Problem requirements → Copy the lines verbatim, beginning with the line that contains "Where should I click to: Click Çevrim" and continuing through the end of the data, and only those lines.

=== Given data ===

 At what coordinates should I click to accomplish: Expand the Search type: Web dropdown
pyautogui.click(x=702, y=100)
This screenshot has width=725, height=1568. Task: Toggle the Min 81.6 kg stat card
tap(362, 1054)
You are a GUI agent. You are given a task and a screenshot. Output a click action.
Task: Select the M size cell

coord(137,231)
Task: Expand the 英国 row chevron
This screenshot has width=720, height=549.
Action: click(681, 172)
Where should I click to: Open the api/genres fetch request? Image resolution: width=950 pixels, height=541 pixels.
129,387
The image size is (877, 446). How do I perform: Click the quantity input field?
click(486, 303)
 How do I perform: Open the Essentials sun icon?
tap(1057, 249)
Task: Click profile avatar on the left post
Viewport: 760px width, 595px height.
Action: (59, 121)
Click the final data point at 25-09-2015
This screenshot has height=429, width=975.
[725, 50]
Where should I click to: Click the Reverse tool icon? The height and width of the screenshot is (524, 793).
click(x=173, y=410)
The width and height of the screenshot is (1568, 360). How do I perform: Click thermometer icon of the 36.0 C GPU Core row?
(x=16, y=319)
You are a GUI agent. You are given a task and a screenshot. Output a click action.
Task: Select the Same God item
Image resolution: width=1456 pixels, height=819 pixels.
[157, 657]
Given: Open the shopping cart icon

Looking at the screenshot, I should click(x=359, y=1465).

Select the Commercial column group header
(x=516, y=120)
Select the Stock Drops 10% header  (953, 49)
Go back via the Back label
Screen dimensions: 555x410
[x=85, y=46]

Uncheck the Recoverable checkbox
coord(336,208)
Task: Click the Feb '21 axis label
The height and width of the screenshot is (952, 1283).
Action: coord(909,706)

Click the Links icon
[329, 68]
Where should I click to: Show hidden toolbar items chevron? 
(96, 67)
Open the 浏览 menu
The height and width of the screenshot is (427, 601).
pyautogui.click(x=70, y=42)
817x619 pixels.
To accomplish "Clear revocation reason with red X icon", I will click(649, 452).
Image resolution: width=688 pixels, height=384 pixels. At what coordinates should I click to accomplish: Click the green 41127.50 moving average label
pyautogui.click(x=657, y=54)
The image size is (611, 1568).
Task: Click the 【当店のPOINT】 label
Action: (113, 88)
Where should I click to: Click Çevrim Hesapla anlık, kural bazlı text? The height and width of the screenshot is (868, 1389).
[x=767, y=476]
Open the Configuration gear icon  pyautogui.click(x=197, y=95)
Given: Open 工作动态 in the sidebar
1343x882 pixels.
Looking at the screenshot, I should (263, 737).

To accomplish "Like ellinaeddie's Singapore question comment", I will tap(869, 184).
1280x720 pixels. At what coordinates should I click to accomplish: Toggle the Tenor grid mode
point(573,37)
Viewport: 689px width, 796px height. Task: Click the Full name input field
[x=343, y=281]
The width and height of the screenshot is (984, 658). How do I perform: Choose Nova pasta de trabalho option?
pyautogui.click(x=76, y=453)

===

Exercise output →
Where should I click to: Click Çevrim Hesapla anlık, kural bazlı text? The height and width of the screenshot is (868, 1389).
[x=767, y=476]
Open the Configuration gear icon  pyautogui.click(x=197, y=95)
Given: Open 工作动态 in the sidebar
1343x882 pixels.
Looking at the screenshot, I should (263, 737).

To accomplish "Like ellinaeddie's Singapore question comment", I will tap(869, 184).
1280x720 pixels. At what coordinates should I click to accomplish: Toggle the Tenor grid mode
point(573,37)
Viewport: 689px width, 796px height. Task: Click the Full name input field
[x=343, y=281]
The width and height of the screenshot is (984, 658). How do I perform: Choose Nova pasta de trabalho option?
pyautogui.click(x=76, y=453)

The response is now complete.